§ **Excerpt to read**

▶

Amyotrophic lateral sclerosis (ALS), sometimes called Lou Gehrig's disease, is a rapidly progressive, invariably fatal neurological disease that attacks the nerve cells (neurons) responsible for controlling voluntary muscles. In ALS, both the upper motor neurons and the lower motor neurons degenerate or die, ceasing to send messages to muscles. Unable to function, the muscles gradually weaken, waste away, and twitch. Eventually the ability of the brain to start and control voluntary movement is lost. Individuals with ALS lose their strength and the ability to move their arms, legs, and body. When muscles in the diaphragm and chest wall fail, individuals lose the ability to breathe without ventilatory support. The disease does not affect a person's ability to see, smell, taste, hear, or recognize touch, and it does not usually impair a person's thinking or other cognitive abilities. However, several recent studies suggest that a small percentage of patients may experience problems with memory or decision-making, and there is growing evidence that some may even develop a form of dementia. The cause of ALS is not known, and scientists do not yet know why ALS strikes some people and not others.
DIAGNOSTIC TESTING AND CODING
There is no one test or procedure to establish the diagnosis of ALS. The diagnosis of ALS is based on history, neurological findings consistent with the diagnosis of ALS and eletrophysiological and neuroimaging testing to rule out other impairments that may cause similar signs and symptoms. The diagnosis may be supported by electrophysiological studies (electromyogram [EMG] and nerve conduction study [NCS] but these tests may be negative or only suggestive of the diagnosis.
No cure has yet been found for ALS. However, the FDA has approved the first drug treatment for the disease-riluzole (Rilutek). Clinical trials with ALS patients showed that riluzole prolongs survival by several months. Riluzole does not reverse the damage already done to motor neurons, and patients taking the drug must be monitored for liver damage and other possible side effects. However, this first disease-specific therapy offers hope that the progression of ALS may one day be slowed by new medications or combinations of drugs. Other treatments for ALS are designed to relieve symptoms and improve the quality of life for patients. Multidisciplinary teams of health care professionals can design an individualized plan of medical and physical therapy and provide special equipment aimed at keeping patients as mobile and comfortable as possible. Physicians can prescribe medications to help reduce fatigue, ease muscle cramps, control spasticity, and reduce excess saliva and phlegm. Drugs also are available to help patients with pain, depression, sleep disturbances, and constipation.

◀

§ **Given material**
▶

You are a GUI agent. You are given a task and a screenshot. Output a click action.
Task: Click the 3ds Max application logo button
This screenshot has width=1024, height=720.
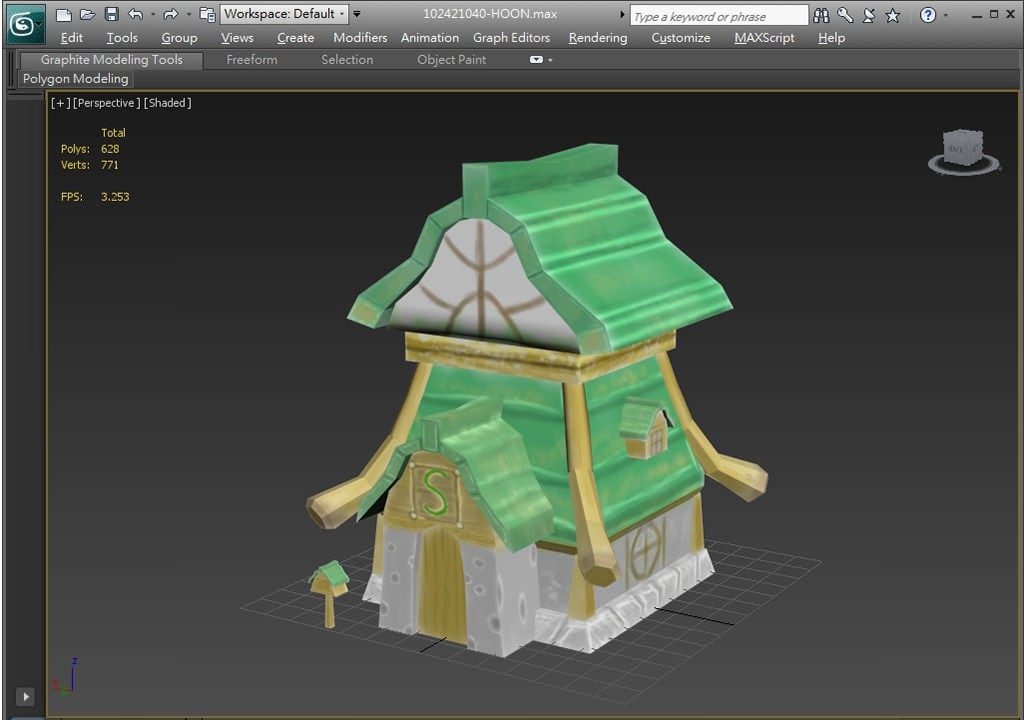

◀

§ **Activity 1**
In the ALS passage, reproduce the section starting with "DIAGNOSTIC TESTING AND" and going on through "of the diagnosis.".
§ **Activity 2**
According to the ALS passage, what was the first drug treatment the FDA approved for the disease?
§ **Activity 3**
Sum up the ALS passage in two sentences.

§ **Response 1**
DIAGNOSTIC TESTING AND CODING
There is no one test or procedure to establish the diagnosis of ALS. The diagnosis of ALS is based on history, neurological findings consistent with the diagnosis of ALS and eletrophysiological and neuroimaging testing to rule out other impairments that may cause similar signs and symptoms. The diagnosis may be supported by electrophysiological studies (electromyogram [EMG] and nerve conduction study [NCS] but these tests may be negative or only suggestive of the diagnosis.

§ **Response 2**
Riluzole (Rilutek).

§ **Response 3**
ALS is a rapidly progressive, fatal disease in which the nerve cells that control voluntary muscles die, so muscles weaken and waste away, while the senses and usually thinking are spared, and its cause is not known. No single test can diagnose it, and although there is no cure, riluzole prolongs survival by several months and other treatments relieve symptoms and improve quality of life.